Elapsed time is 0.000236 seconds. Elapsed time is 0.131802 seconds.

and when its the average case:

Elapsed time is 0.001993 seconds. Elapsed time is 0.196228 seconds.

But we only care about the worst case:

B(end) = 1;

Elapsed time is 8.181473 seconds. Elapsed time is 0.108002 seconds.

Answer 3

You must indeed rely on logical indexing. To check whether a given matrix B has elements greater than or equal to their corresponding indexes values in another given matrix A you can do something like:

if (sum(sum(B>=A))==numel(A))
    %enter if body here
end

The statement B>=A will return a logical matrix with 1 in position (i,j) if B(i,j)>=A(i,j). You then sum all the 1s inside such matrix and then check if such sum is equal to the number of elements (numel()) in A (or B).

In your example. Given

A=[4 5 6 7];
B=[7 8 9 10];

the statement B>=A will return

ans =

     1     1     1     1

because all elements in B are greater then elements in A. Sum this vector, you'll get 4. Is the sum (4) equal to the number of elements (4)? Yes. Then all elements in B are greater than or equal to the elements in A.
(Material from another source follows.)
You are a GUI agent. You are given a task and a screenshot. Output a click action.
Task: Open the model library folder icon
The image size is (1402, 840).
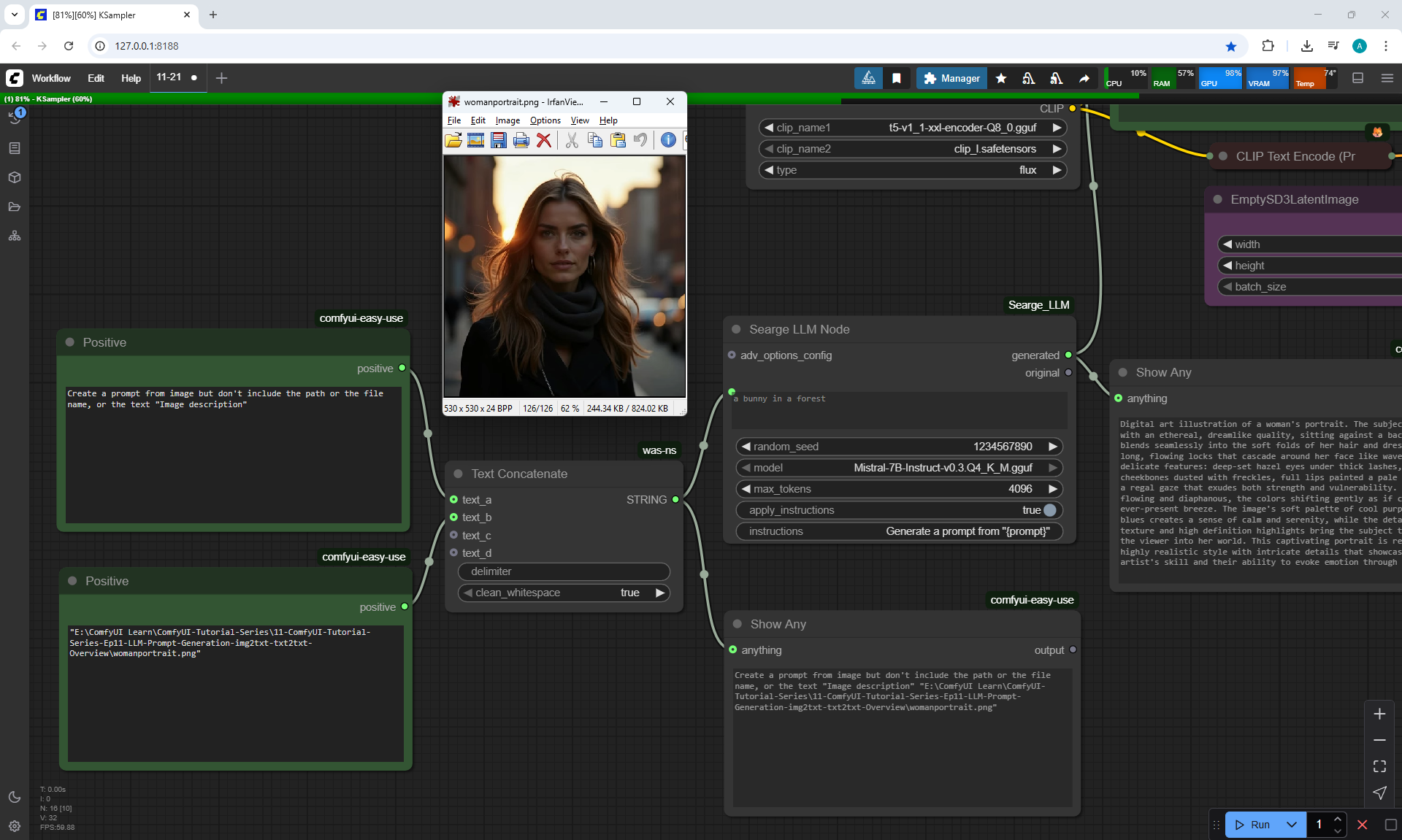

Note: the double sum() makes your code more robust. It will indeed work also with matrices and not just with vectors. That is because if you do sum() on a matrix, Matlab by default does not return the sum of all its elements, but the sum along the first dimension whose size is different from 1. So if our matrix is:

C =

     8     1     6
     3     5     7
     4     9     2

sum(C) will return

ans =

    15    15    15

(Matlab took the sum of every column).
By taking also the sum of such vector we'll get the sum of all the elements.
This ends the quick explanation regarding the nested sum().